For Brittany Ramos DeBarros, an Afro-Latina combat veteran and activist, running for Congress as a Democrat in the historically conservative borough of Staten Island serves as the kind of challenge that puts her life’s work into action. “I learned in the military, and so many different contexts of leadership, what it means to really lead with heart and in a way that is about serving people and not about you or your ego,” DeBarros told Yahoo News.
BRITTANY RAMOS DEBARROS: I'm half white and I'm half Black Puerto Rican. And I claim that. You know, I think some people look at me and see how racially ambiguous I am, too, and scratch their head a little bit, like wait, Afro-Latina? I'm confused. Which is a totally valid reaction. But it's also part of why I think someone like me represents so many constituencies that are already here in Staten Island that have just been really discounted and really ignored.
My name is Brittany Ramos DeBarros and I'm running to fight for New York 11 in Congress. My district is made up of Staten Island and parts of South Brooklyn that are diverse, vibrant, beautiful, and I think have been really misunderstood for a really long time. You know, this district is unique and there's no place like it.
And yet, I've seen my entire life the way that people who do grow up with more conservative values or a really strong sense of patriotism, or working class backgrounds, sometimes are misunderstood by folks maybe in the rest of New York City. And that works against all of us. You know, we end up making assumptions that work against working class people and the diversity of this district.
NICOLE MALLIOTAKIS: Was the president right when he called Staten Island Trump country?
BRITTANY RAMOS DEBARROS: There have been Democrats that got elected here before. Max Rose was the last one, and he lost to Republican Nicole Malliotakis by around 18,000 votes. He lost by tens of thousands of votes, and yet there are hundreds of thousands of potential voters just in Staten Island alone who didn't turn out. And my team and I have knocked tens of thousands of doors in this district collectively. And what we've heard at the door is people can't tell the difference.
They say things like Democrat or Republican. It doesn't really seem to make a difference in my life. And so I think that that is a real strong validator for this district to show that people are just waiting to be energized by a candidate who really speaks to them and just unapologetically speaks to the progressive policies that are already popular here.
Same strategy has been tried repeatedly that says that we're going to sprinkle in some popular progressive policies.
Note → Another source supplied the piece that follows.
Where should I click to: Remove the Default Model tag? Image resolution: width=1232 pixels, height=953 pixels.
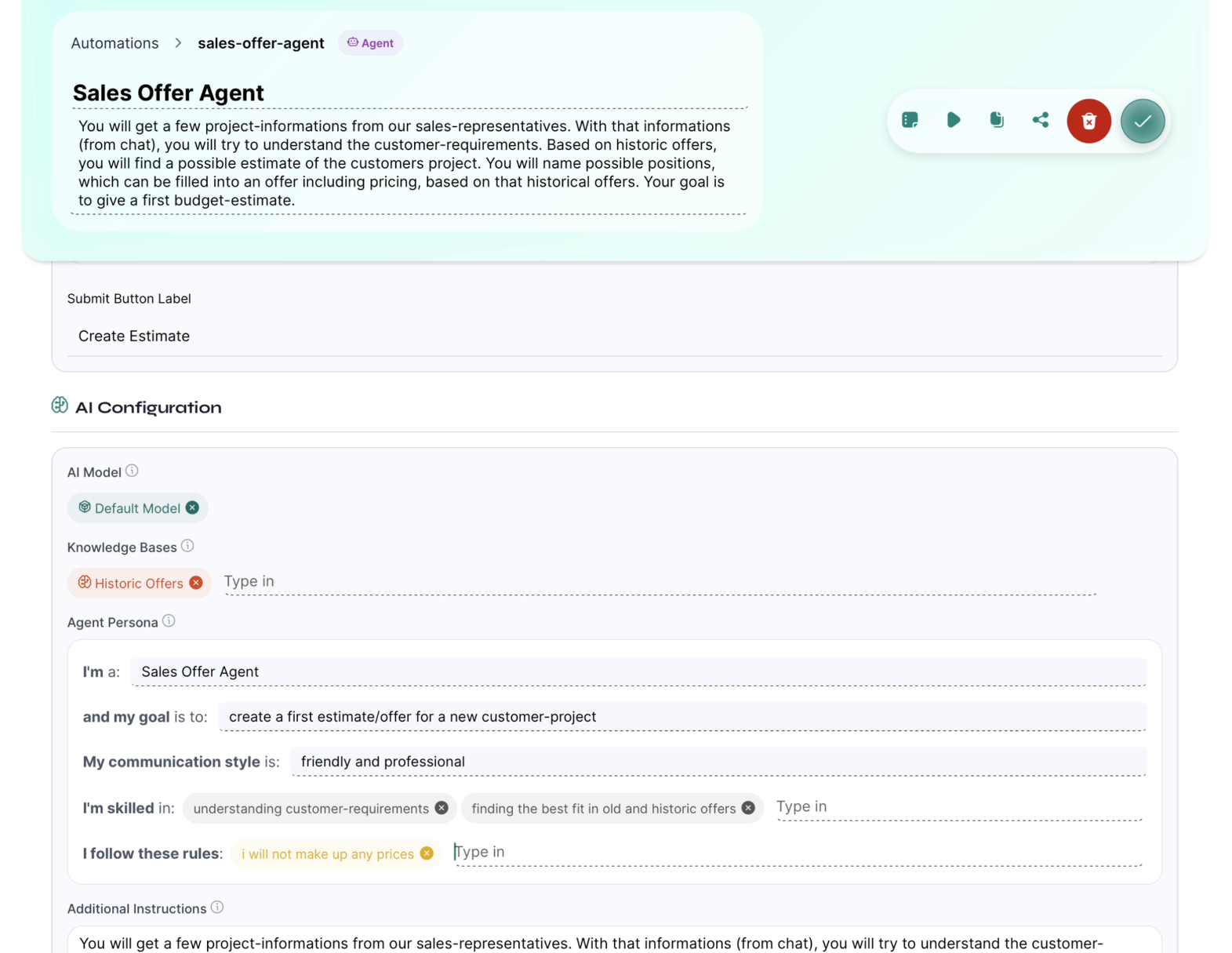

But then we're going to court the right and the center and try to flip Republican voters.
I think that there are conservative and centrist voters who are so dismayed by Nicole Malliotakis' disrespect for our democracy given her role in helping to incite the coup and then still voting against certifying the results and a diplomatic transfer of power. I think that that has really upset a lot of conservative and centrist voters in the district. But our strategy is not about trying to flip Republicans. Our strategy is about loving and organizing and energizing hundreds of thousands of voters-- working class, voters of color, people who have been forgotten and left behind by the system-- to have something to be excited about.